The concept of a lease cosigner is very common with property rentals. Even something as simple as renting commercial property for a storefront or an apartment may require the use of a cosigner. Cosigning a lease may sometimes help the tenant to avoid having to pay additional funds on the front end, since the landlord is assured of receiving his or her funds in the future.

There are other instances in which a lease cosigner may be required. For example, leasing an automobile may require a cosigner, depending on the age and financial situation of the applicant. Here, a responsible person will function as the cosigner, often allowing the applicant to enjoy terms and conditions that would have been impossible to secure otherwise.

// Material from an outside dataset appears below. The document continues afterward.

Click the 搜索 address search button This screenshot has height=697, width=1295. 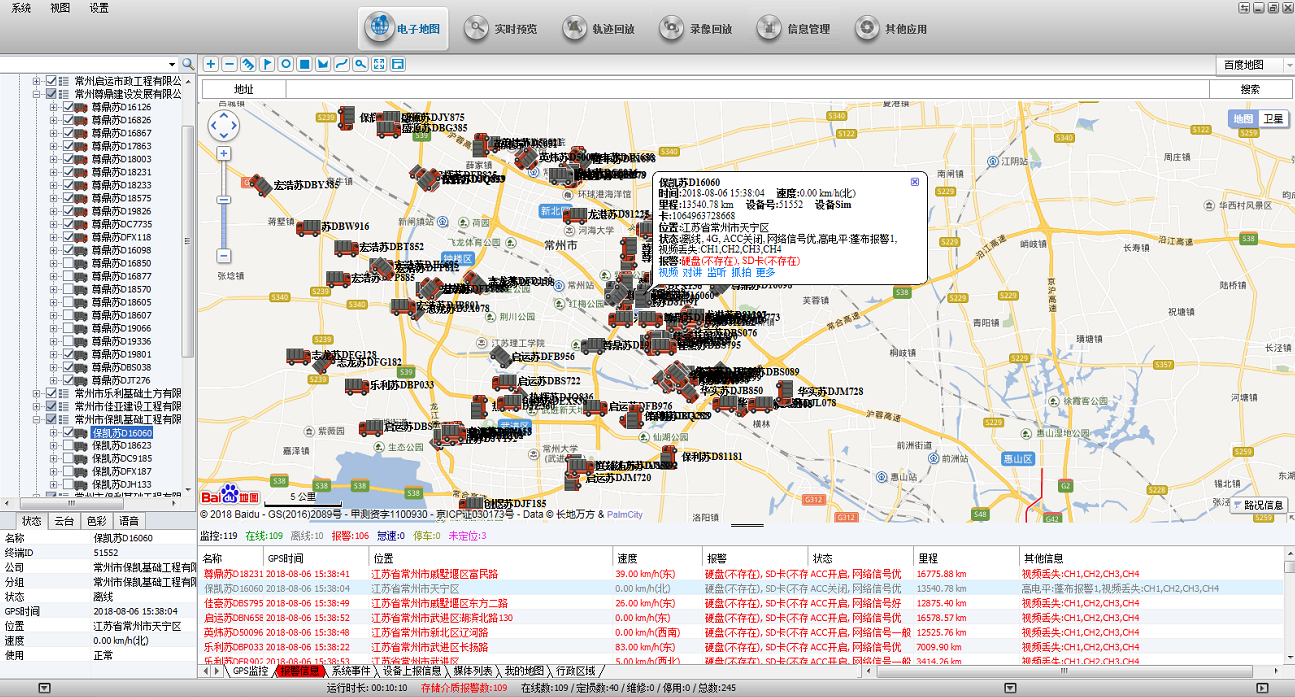(x=1250, y=89)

Still other forms of lease agreements may require the provision of a lease cosigner. Leasing of heavy equipment, production facilities, and large commercial spaces may not only leave room for a cosigner, but even require one in order for the deal to take place. Unless the lessor is assured that the lessee can manage the lease payments with little potential for default, there is a good chance that the lessor will require a second person to be involved in the lease arrangement.

Choosing to become a cosigner on any type of lease is a serious commitment that is legally binding. It is not unusual for landlords and others who offer lease agreements to run credit and background checks on potential cosigners, just as they do on the applicants. This means that not just anyone can function as a lease cosigner. Unless the individual has equitable credit and a steady source of income that could be used to honor the terms of the lease in the event the tenant defaults, that individual will not be accepted to cosign on the agreement.